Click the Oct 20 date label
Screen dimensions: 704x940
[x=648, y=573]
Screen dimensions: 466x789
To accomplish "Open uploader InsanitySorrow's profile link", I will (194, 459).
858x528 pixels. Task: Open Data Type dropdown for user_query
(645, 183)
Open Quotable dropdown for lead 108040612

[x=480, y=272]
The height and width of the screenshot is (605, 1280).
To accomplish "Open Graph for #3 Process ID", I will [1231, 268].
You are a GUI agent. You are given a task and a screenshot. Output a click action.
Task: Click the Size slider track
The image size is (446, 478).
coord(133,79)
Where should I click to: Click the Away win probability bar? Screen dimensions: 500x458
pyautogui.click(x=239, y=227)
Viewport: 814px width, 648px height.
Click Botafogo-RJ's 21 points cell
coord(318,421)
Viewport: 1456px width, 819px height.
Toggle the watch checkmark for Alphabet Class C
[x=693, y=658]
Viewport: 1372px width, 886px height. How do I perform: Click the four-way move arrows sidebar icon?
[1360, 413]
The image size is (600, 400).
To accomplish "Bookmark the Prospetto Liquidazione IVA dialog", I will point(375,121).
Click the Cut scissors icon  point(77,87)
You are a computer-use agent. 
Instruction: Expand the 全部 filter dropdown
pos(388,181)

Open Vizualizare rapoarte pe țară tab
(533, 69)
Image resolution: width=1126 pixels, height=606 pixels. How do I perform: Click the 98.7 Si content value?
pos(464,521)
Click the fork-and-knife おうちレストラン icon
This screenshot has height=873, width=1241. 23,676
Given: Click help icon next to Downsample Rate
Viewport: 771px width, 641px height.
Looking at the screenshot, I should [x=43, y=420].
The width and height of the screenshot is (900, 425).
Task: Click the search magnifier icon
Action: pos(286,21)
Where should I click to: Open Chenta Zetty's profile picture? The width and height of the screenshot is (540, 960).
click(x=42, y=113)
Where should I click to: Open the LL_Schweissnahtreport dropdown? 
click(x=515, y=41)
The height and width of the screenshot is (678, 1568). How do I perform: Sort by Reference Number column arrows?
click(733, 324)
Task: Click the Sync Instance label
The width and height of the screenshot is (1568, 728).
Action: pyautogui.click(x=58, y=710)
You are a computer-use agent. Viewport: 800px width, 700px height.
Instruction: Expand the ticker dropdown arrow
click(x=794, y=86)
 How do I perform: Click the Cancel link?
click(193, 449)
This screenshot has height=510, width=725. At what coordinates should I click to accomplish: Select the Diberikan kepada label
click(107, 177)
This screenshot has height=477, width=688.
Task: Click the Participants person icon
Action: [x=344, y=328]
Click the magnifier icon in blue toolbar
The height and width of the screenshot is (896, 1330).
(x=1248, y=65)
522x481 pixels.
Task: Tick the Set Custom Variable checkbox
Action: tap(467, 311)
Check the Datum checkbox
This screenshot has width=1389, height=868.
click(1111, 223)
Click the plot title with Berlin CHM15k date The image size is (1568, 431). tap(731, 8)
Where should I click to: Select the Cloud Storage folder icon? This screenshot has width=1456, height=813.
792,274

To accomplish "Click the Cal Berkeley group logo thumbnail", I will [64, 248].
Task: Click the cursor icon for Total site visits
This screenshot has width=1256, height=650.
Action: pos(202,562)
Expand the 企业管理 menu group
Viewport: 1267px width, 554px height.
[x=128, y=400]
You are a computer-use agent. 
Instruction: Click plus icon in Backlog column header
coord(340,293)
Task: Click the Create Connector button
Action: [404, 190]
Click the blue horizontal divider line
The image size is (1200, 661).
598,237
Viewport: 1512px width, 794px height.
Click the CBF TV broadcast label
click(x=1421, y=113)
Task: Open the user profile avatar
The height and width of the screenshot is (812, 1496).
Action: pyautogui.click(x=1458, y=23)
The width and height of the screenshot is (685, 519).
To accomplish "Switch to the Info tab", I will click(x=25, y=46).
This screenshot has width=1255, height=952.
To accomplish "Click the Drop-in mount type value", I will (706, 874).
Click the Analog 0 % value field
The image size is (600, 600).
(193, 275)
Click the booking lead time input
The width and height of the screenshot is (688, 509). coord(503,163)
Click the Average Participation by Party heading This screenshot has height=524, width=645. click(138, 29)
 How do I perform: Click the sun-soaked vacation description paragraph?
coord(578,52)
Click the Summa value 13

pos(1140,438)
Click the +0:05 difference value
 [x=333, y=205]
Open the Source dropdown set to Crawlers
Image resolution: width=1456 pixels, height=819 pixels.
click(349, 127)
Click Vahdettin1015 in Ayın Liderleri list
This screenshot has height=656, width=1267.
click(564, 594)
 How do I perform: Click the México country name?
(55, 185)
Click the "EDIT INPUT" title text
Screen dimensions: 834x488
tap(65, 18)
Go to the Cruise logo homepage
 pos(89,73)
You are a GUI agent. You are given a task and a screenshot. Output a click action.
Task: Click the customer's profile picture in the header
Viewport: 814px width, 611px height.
=-=-=-=-=
> **WRITTEN EXERCISE**
Write out the items again without any changes, starting at the line containing "Screen dimensions: 466x789" and ending at the line containing "This screenshot has height=873, width=1241.".

> **EXERCISE OUTPUT**
Screen dimensions: 466x789
To accomplish "Open uploader InsanitySorrow's profile link", I will (194, 459).
858x528 pixels. Task: Open Data Type dropdown for user_query
(645, 183)
Open Quotable dropdown for lead 108040612

[x=480, y=272]
The height and width of the screenshot is (605, 1280).
To accomplish "Open Graph for #3 Process ID", I will [1231, 268].
You are a GUI agent. You are given a task and a screenshot. Output a click action.
Task: Click the Size slider track
The image size is (446, 478).
coord(133,79)
Where should I click to: Click the Away win probability bar? Screen dimensions: 500x458
pyautogui.click(x=239, y=227)
Viewport: 814px width, 648px height.
Click Botafogo-RJ's 21 points cell
coord(318,421)
Viewport: 1456px width, 819px height.
Toggle the watch checkmark for Alphabet Class C
[x=693, y=658]
Viewport: 1372px width, 886px height. How do I perform: Click the four-way move arrows sidebar icon?
[1360, 413]
The image size is (600, 400).
To accomplish "Bookmark the Prospetto Liquidazione IVA dialog", I will point(375,121).
Click the Cut scissors icon  point(77,87)
You are a computer-use agent. 
Instruction: Expand the 全部 filter dropdown
pos(388,181)

Open Vizualizare rapoarte pe țară tab
(533, 69)
Image resolution: width=1126 pixels, height=606 pixels. How do I perform: Click the 98.7 Si content value?
pos(464,521)
Click the fork-and-knife おうちレストラン icon
This screenshot has height=873, width=1241. 23,676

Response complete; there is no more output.